The University of Aberdeen’s Watt Hepburn Lecture was billed as offering ‘original perspectives on the interaction of business and society at a time when Corporate Social Responsibility (CSR) is preoccupying business leaders and consumers alike’. David Innes writes.
Introduced by Principal Professor Ian Diamond, who talked of his pride in the University’s 500-year record of practising business ethically whilst making money, Bird demonstrated in 90 whirlwind minutes his reputation as a fixer with wholly-altruistic motives, ideas and ability to follow through.
The format was conversational, with Lesley Hetherington prompting, and Bird talking passionately about his background and the journey to becoming ‘a working class tory with Liberal and Marxist leanings’.
The Big Issue, he has always maintained, is designed to give the disadvantaged ‘a hand up, not a handout’. He berated governments and charities for failing to help the poor to earn an honest wage to keep them from crime and raise themselves above the breadline, especially before the establishment of the Big Issue, when the ‘tsunami of social failure’ was Thatcher’s legacy.
He was honest. He has no alternative but to brown-nose the rich and powerful to get what he needs to empower the poor. No-one will get rich working for The Big Issue, but he offers stellar references to those who impress him during their time with him. Ask the BBC’s Sophie Raworth.
He summed up the success of The Big Issue by stating that ‘its radicality is not in its content, it’s in its relationship with the poor’.

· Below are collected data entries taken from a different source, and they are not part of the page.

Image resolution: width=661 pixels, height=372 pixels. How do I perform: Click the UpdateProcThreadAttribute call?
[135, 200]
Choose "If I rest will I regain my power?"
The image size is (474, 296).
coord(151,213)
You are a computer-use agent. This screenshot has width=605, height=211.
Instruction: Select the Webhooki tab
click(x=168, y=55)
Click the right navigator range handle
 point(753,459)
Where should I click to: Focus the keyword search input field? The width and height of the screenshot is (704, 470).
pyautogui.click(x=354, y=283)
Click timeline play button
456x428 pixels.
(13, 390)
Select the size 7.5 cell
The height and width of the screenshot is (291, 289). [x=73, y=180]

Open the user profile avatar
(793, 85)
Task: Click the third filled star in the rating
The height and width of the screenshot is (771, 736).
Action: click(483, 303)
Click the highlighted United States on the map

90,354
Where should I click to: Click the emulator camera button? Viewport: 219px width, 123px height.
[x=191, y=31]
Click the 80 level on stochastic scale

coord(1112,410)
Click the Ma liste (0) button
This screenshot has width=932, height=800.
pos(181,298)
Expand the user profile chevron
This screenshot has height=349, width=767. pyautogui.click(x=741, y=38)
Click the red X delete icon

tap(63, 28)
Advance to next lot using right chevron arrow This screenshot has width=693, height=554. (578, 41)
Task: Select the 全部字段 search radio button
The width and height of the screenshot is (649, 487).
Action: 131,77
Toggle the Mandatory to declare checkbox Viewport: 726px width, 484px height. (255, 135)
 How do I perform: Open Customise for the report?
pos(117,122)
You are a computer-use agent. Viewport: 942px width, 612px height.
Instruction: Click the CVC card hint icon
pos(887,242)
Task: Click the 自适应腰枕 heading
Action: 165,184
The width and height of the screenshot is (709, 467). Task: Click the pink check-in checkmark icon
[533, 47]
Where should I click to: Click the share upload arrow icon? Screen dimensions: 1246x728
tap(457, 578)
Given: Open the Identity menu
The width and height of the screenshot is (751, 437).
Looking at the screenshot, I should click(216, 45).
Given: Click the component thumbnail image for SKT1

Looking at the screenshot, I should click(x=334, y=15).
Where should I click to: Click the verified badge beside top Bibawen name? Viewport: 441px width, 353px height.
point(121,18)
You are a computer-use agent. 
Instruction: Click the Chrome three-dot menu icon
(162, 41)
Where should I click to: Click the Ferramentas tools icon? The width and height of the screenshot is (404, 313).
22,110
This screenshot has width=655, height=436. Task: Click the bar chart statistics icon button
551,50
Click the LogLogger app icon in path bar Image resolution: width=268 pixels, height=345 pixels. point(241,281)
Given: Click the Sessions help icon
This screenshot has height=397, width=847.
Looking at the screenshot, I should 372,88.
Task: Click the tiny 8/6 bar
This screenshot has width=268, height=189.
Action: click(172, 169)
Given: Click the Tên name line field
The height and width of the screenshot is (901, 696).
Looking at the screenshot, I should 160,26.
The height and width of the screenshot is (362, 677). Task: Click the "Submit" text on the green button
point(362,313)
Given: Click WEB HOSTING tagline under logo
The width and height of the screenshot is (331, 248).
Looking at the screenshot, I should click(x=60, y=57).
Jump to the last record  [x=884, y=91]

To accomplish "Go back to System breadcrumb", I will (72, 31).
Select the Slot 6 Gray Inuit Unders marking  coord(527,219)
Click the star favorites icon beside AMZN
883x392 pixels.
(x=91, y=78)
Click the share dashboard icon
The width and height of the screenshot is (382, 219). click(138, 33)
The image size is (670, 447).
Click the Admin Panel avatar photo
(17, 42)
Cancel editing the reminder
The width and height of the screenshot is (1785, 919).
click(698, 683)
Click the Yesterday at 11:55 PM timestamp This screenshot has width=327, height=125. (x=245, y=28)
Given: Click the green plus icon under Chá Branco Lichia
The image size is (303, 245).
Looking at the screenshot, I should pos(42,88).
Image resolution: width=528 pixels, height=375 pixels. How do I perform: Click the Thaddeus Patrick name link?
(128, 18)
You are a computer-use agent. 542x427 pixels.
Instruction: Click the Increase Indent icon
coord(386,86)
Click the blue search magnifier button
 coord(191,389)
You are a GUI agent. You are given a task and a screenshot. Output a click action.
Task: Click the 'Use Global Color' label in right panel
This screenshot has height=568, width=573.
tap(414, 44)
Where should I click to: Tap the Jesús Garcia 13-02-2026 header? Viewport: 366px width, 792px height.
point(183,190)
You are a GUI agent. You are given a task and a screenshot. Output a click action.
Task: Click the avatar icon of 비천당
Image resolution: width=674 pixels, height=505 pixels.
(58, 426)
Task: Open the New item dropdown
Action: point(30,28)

The magazine learned from the failure of a US street magazine that dealt purely with social and homeless issues. The Big Issue deliberately carries lifestyle content of interest to readers to make them want to buy it. This, he said, proves that ‘pioneers die, settlers prosper’ citing Laker’s budget airline failure versus the success of Virgin and Ryanair as further proof.
Marx didn’t quite get it right, Bird thinks. It is the means of distribution that needs to be taken into social ownership by consumer power. Supermarkets do not manufacture, they distribute and profit from this activity. He cites Tesco as an example.
He is currently responsible for research and development. He explains that business circumstances, even for a charitable street magazine, are changing. Free newspapers abound, street charity chuggers now compete with his vendors, so other revenue sources are being developed, emphasising that we have power, as consumers, to effect change. The age of overt street protest, he believes, is over.
Bird has a vision of a social Amazon, where giving social enterprise profits to charity becomes a consumer choice. The Water Project, which gives us the choice to direct profits to Evian shareholders or to a charity building dams and digging wells, has already been successful.
In the pipeline is a social enterprise making and selling high-quality jeans and Bird loves the idea of connecting social booksellers via the internet to develop the global social Amazon he envisions.
John Bird is inspiring, affable, down to earth and has in abundance the prime quality of a great leader, the ability to make people want to follow him. We can all help him fulfil his dreams of helping others.